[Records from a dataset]
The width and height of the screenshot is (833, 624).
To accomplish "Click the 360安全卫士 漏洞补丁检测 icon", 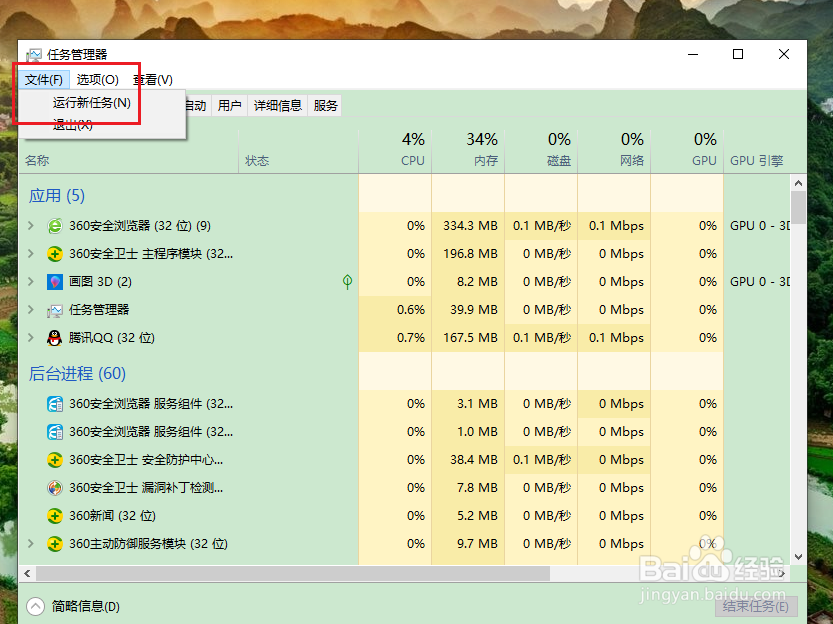I will coord(54,488).
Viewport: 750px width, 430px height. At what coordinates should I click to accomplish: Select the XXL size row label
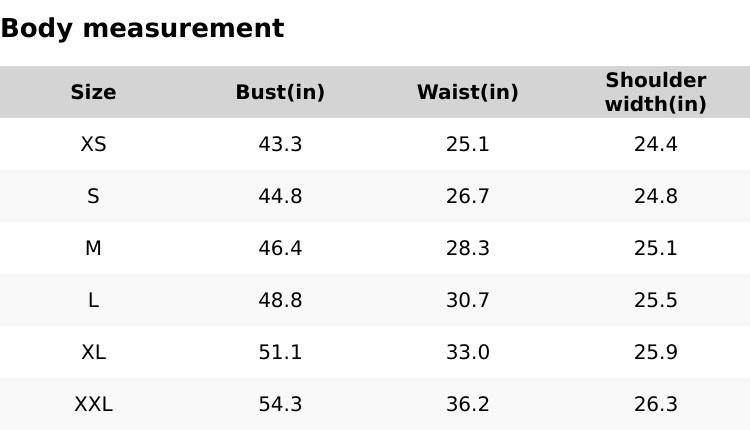[x=93, y=404]
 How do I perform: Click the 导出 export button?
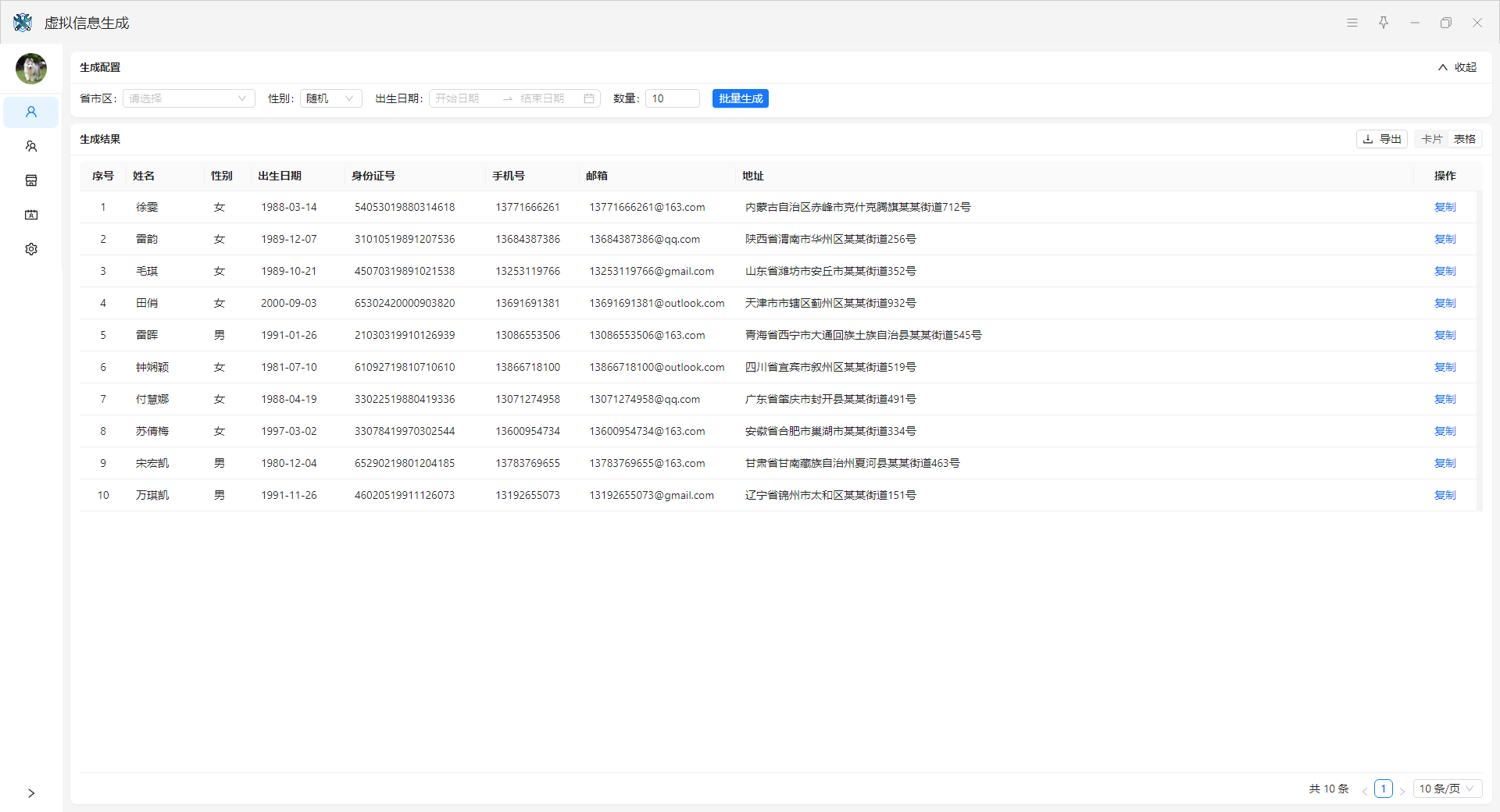coord(1381,139)
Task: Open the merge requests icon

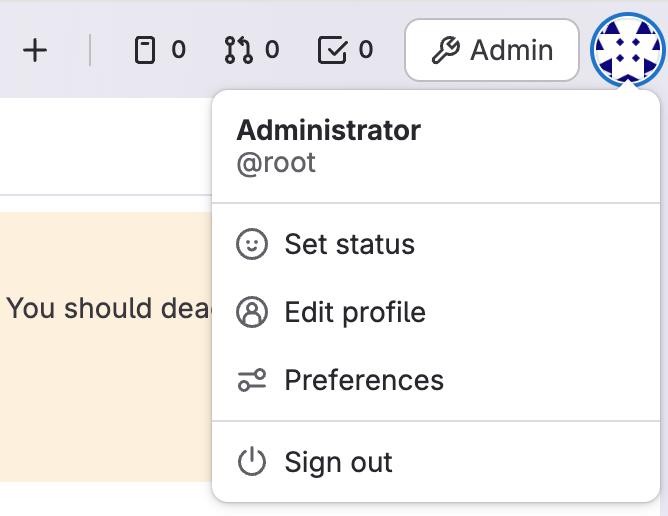Action: coord(238,50)
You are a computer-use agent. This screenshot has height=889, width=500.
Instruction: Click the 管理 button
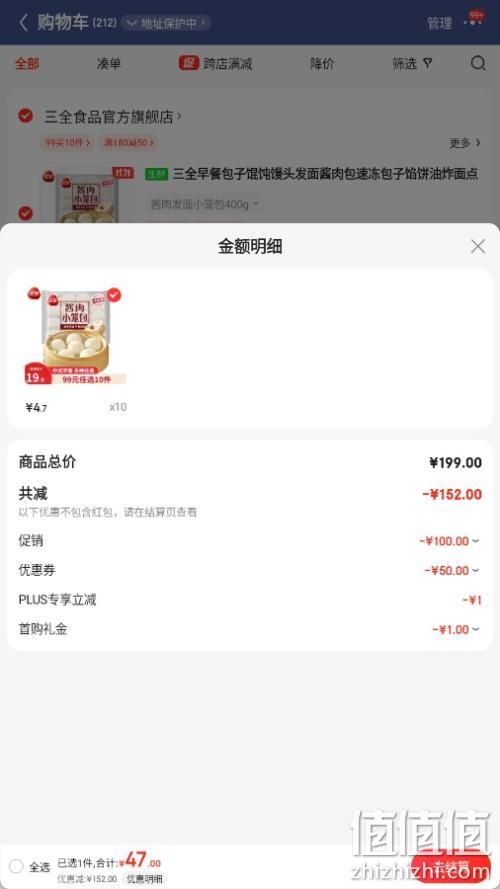439,23
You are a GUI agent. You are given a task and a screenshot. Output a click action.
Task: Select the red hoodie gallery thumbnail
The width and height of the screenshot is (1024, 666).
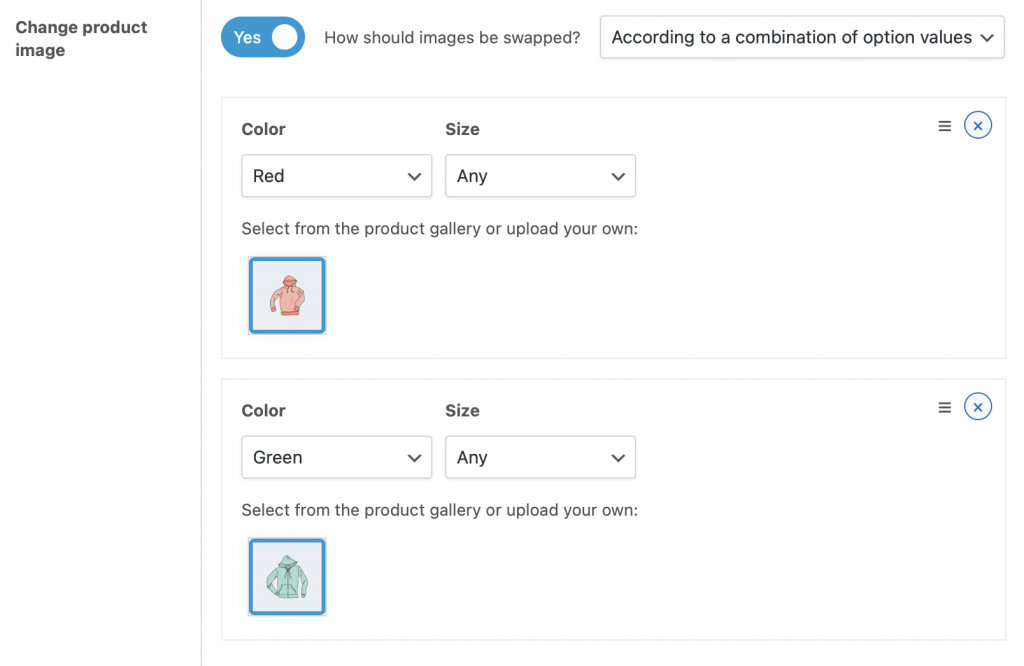pyautogui.click(x=287, y=295)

TASK DIRECTIONS
Which of the lines above contain the word "screenshot"? Copy out each one in full.

EXERCISE RESULT
The width and height of the screenshot is (833, 624).
You are a computer-use agent. This screenshot has height=889, width=500.
You are a GUI agent. You are given a task and a screenshot. Output a click action.
The width and height of the screenshot is (1024, 666).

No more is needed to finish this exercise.